=== PROBLEM ===
Looking at the entries underneath, work out how many lines contain "will". Write only that number.
━━━━━ RECORDED INFORMATION
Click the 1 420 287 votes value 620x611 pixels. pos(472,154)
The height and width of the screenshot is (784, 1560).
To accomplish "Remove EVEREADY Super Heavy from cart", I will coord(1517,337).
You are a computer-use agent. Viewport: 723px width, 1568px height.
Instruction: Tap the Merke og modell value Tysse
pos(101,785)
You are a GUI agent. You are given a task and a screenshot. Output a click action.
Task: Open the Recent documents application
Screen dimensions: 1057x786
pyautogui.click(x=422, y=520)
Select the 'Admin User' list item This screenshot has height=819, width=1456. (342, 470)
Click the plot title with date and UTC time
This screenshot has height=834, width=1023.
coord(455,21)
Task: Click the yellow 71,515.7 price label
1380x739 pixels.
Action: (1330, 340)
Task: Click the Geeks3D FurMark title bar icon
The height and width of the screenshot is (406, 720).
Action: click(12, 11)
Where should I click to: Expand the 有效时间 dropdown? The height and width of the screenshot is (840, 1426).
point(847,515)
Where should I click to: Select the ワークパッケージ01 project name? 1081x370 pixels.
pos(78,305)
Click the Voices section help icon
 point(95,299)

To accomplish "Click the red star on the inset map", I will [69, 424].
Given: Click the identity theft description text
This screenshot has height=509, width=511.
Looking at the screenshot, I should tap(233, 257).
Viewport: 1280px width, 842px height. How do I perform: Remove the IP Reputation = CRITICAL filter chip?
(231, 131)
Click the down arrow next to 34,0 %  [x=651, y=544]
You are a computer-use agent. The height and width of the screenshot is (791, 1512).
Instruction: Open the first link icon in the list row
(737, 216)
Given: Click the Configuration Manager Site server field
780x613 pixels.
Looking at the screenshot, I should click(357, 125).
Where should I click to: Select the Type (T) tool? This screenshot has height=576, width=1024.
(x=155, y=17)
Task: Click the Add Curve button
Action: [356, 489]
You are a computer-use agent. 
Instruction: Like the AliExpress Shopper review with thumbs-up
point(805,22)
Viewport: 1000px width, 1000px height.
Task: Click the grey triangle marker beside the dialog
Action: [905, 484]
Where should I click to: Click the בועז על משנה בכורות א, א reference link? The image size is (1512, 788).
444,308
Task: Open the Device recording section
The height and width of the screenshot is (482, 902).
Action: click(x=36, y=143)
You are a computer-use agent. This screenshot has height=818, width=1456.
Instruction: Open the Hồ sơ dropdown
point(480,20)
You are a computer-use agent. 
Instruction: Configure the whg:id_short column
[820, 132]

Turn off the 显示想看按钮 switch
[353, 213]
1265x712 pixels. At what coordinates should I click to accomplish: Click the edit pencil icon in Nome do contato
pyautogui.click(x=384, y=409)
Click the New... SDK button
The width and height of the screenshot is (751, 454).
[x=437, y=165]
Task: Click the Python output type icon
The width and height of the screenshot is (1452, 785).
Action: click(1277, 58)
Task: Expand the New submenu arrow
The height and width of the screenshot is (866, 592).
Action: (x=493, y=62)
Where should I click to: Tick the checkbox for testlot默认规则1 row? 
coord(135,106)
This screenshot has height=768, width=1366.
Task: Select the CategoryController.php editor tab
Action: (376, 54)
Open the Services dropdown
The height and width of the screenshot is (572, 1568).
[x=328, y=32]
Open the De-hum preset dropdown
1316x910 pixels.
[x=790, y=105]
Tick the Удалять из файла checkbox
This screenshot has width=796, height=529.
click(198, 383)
━━━━━━━━━━
=== ANSWER FOR THIS EXERCISE ===
2